Pequenas escolhas fazem diferença

Ao contrário do que muitas pessoas imaginam, prevenir o colesterol alto não exige mudanças radicais. A adoção de hábitos simples e consistentes pode trazer benefícios importantes ao longo da vida.

Entre as orientações da nutricionista estão reduzir o consumo de frituras e bebidas alcoólicas, retirar a gordura aparente das carnes, substituir manteiga e margarina por azeite de oliva, priorizar laticínios desnatados e aumentar o consumo de peixes.

Outro ponto importante é que a prevenção deve começar cedo. “É possível prevenir o colesterol alto desde a infância, principalmente quando há histórico na família. Ainda assim, nunca é tarde para melhorar a alimentação e começar uma atividade física”, esclarece.

Para Cecília Rios, quanto mais cedo esses hábitos forem incorporados à rotina, maiores serão as chances de reduzir o risco de desenvolver doenças cardiovasculares ao longo da vida.

Acompanhamento nutricional vai além da dieta

Além da adoção de hábitos saudáveis, o acompanhamento com um nutricionista pode ser um importante aliado na prevenção, inclusive para pessoas que ainda não apresentam alterações nos exames.

Segundo a especialista, a avaliação individualizada permite identificar fatores de risco, elaborar estratégias personalizadas e acompanhar a evolução do paciente de forma contínua.

“Para prevenir o colesterol alto, é fundamental uma avaliação nutricional detalhada e individualizada. Assim, o profissional será capaz de identificar o risco genético, desenvolver padrões alimentares minimamente processados e ricos em fibras, acompanhar os exames laboratoriais, recomendar suplementos dietéticos e auxiliar no controle de peso”, reforça Cecília Rios.

O padrão alimentar importa mais do que um único alimento

Quando o assunto é colesterol, ainda existem muitos mitos.

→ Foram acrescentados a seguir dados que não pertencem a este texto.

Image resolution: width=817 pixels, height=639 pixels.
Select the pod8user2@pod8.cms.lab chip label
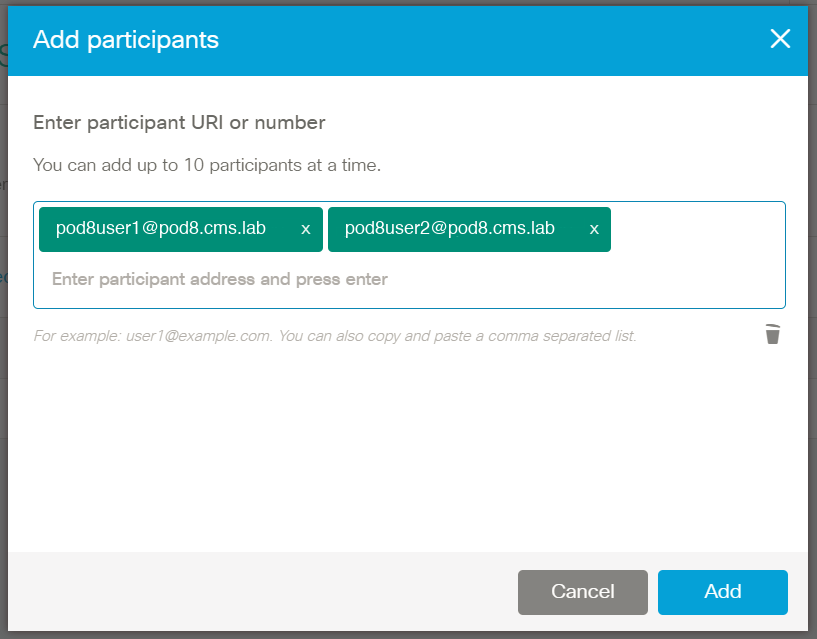pyautogui.click(x=450, y=228)
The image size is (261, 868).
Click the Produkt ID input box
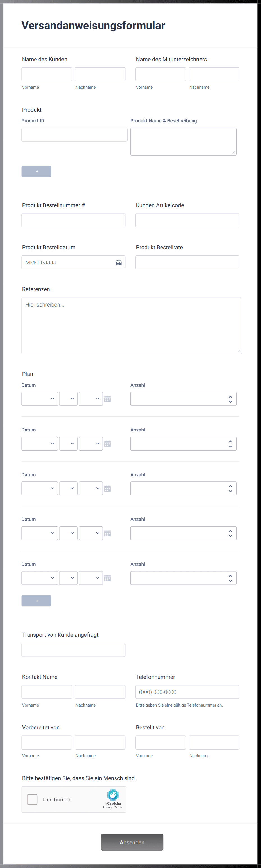point(74,134)
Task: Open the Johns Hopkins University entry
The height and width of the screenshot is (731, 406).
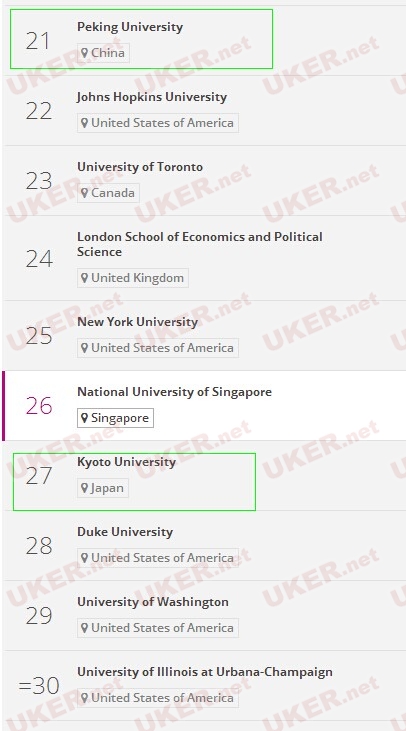Action: click(152, 97)
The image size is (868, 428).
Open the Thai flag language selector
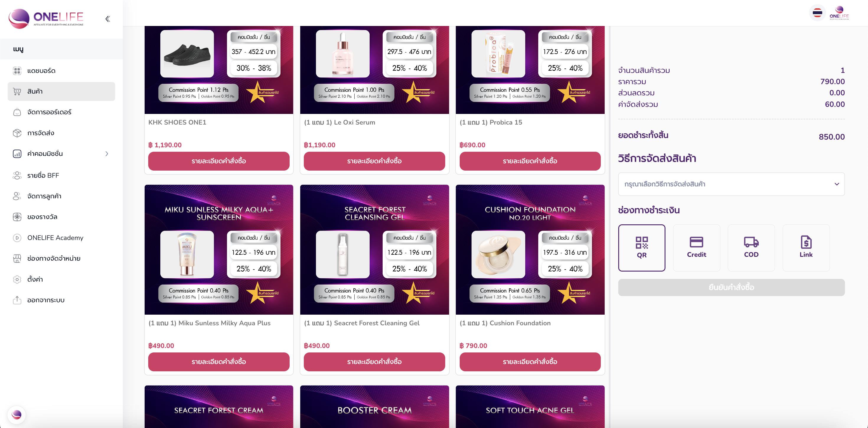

Um dos mais conhecidos envolve o consumo de ovos. No entanto, Cecília Rios destaca que nenhum alimento deve ser analisado isoladamente.

“Não se deve atribuir o aumento do colesterol ruim a somente um alimento, mas ao padrão alimentar como um todo, considerando as interações entre genes, nutrientes e compostos bioativos”, esclarece.

A mensagem, segundo a especialista, é clara: a prevenção das doenças cardiovasculares começa nas escolhas feitas diariamente. Alimentação equilibrada, prática regular de atividade física, controle do peso, abandono do tabagismo e acompanhamento profissional são medidas que ajudam a manter o colesterol sob controle e reduzem o risco de complicações futuras.